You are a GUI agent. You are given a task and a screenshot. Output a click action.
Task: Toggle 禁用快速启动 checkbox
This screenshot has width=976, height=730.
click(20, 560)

* * *

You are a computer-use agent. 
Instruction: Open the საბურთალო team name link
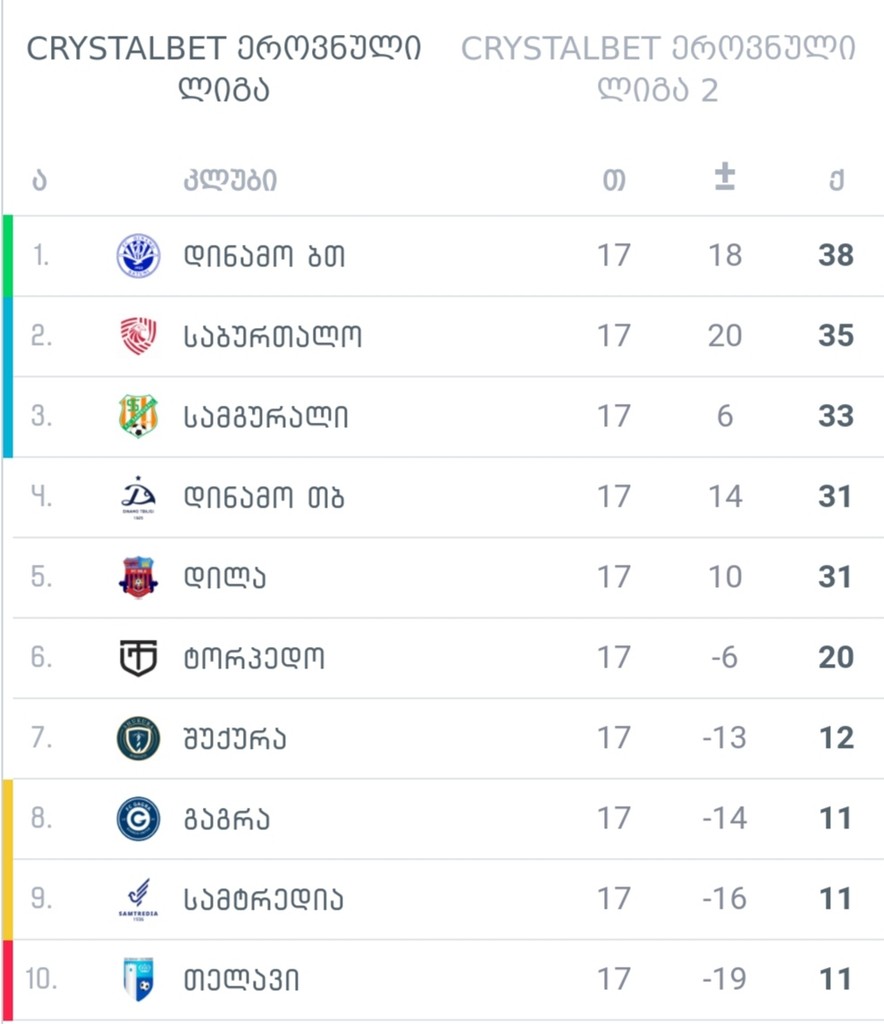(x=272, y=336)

_WHAT THE EXERCISE ASKS_
Can you copy out everything in the listing from "You are a GUI" down to "click(20, 560)", both of those lines and the requests included, with every coordinate in the answers offset by 14?

_WRITTEN ANSWER_
You are a GUI agent. You are given a task and a screenshot. Output a click action.
Task: Toggle 禁用快速启动 checkbox
This screenshot has width=976, height=730.
click(34, 574)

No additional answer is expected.